The six-coordinated silver­(I) complex [Au2Ag­(μ-(PPh2)2py)2­(OTf)2]­(OTf), 4 (py = pyridine, OTf = CF3SO3), and the five-coordinated silver­(I) complex [Au2Ag­(acetone)­(μ-(PPh2)2py)2]­(PF6)3, 6, were prepared by the reaction of the precursor complexes 1(OTf)2 and 1(PF6)2, in which 1 = [Au2(μ-(PPh2)2py)2]2+, with 1 equiv of Ag­(OTf) in dichloromethane and excess of Ag­(PF6) in a mixture of dichloromethane/acetone, respectively. Also, the five-coordinated silver­(I) complex [Au2Ag­(μ-(PPh2)2py)2(py)­(OTf)]­(OTf)2, 5, was obtained by the reaction of 4 with pyridine. The clusters 4–6 were characterized using multinuclear NMR spectroscopy and elemental microanalysis. The single-crystal X-ray diffraction analysis revealed the octahedral and distorted square pyramidal geometries around the silver­(I) centers in the crystal structures of 4 and 6, respectively; a dynamic structure was observed for cluster 5 due to pendulum motion of the Ag­(pyridine) moiety, which was anchored in the metallomacrocyclic unit [Au2(μ-(PPh2)2py)2]2+. Although the crystal structure of 6 did not display disorders for the silver atom and the acetone ligand similar to that observed for 5, the low-temperature NMR spectroscopies and calculations show a dynamic structure for cluster 6 due to linear motion of the Ag­(acetone) moiety. The reaction of the precursor complex 1(PO2F2)2 with 2 equiv of Ag­(PO2F2) yielded the tetranuclear Au2Ag2 cluster [Au2Ag2(PO2F2)2­(μ-(PPh2)2py)2]­(PO2F2)2, 7, with a planar-shaped {Au2Ag2} metal core in which alternating Au and Ag atoms occupy the tetragon vertices and showed a strong argentophillic interaction between the silver­(I) centers.

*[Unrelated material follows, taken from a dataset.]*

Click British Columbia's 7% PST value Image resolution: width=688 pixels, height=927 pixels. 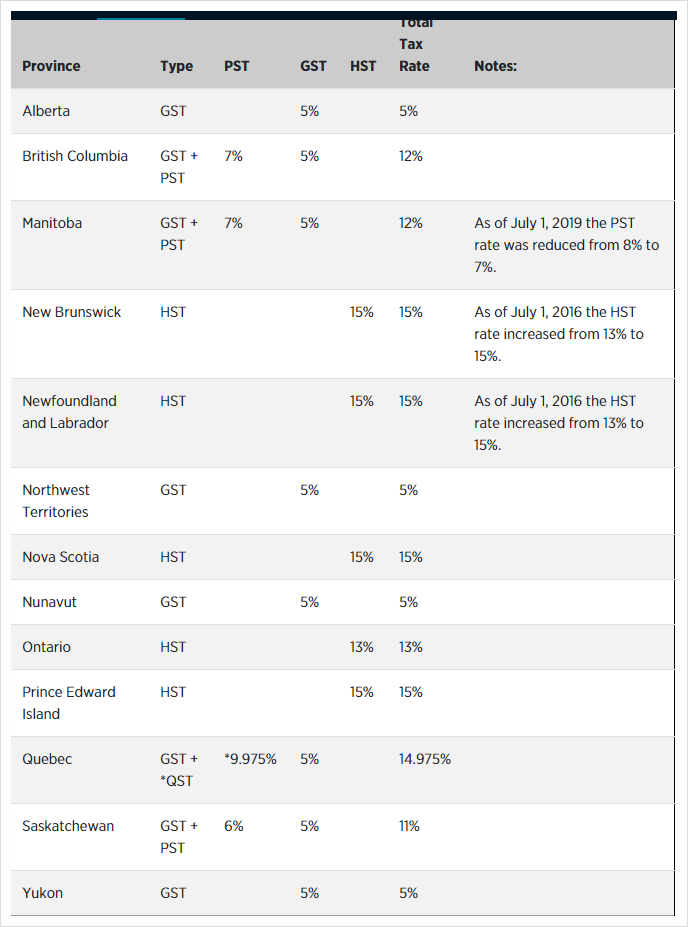click(x=233, y=156)
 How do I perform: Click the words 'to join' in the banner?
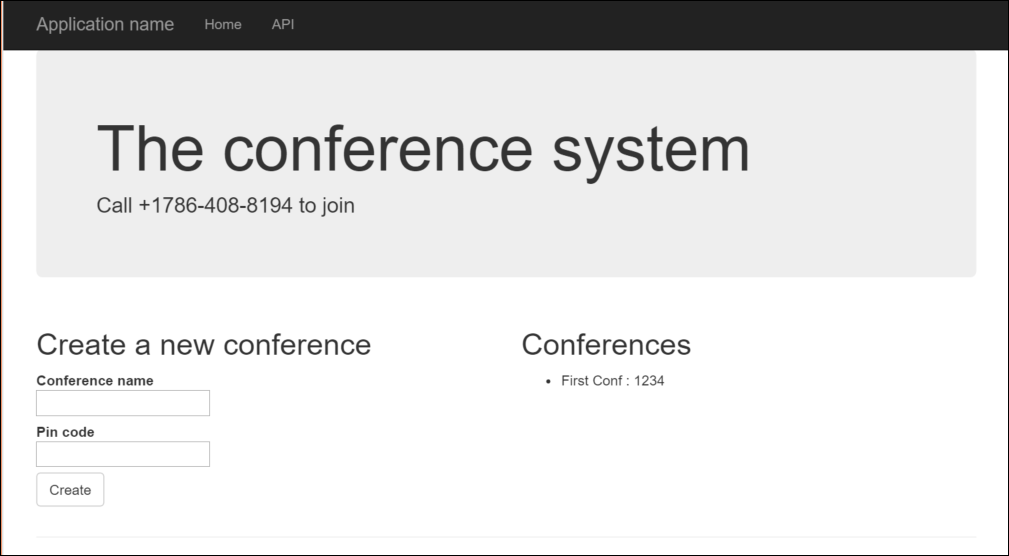[327, 206]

All clusters 4–7 are emissive in the solid state, and the origins of their emissive excited states were determined using time-dependent density functional theory calculations. Cluster 7 showed a dual phosphorescence emission, which displays strong dependence of the contributions of each emissive component onto the excitation wavelength.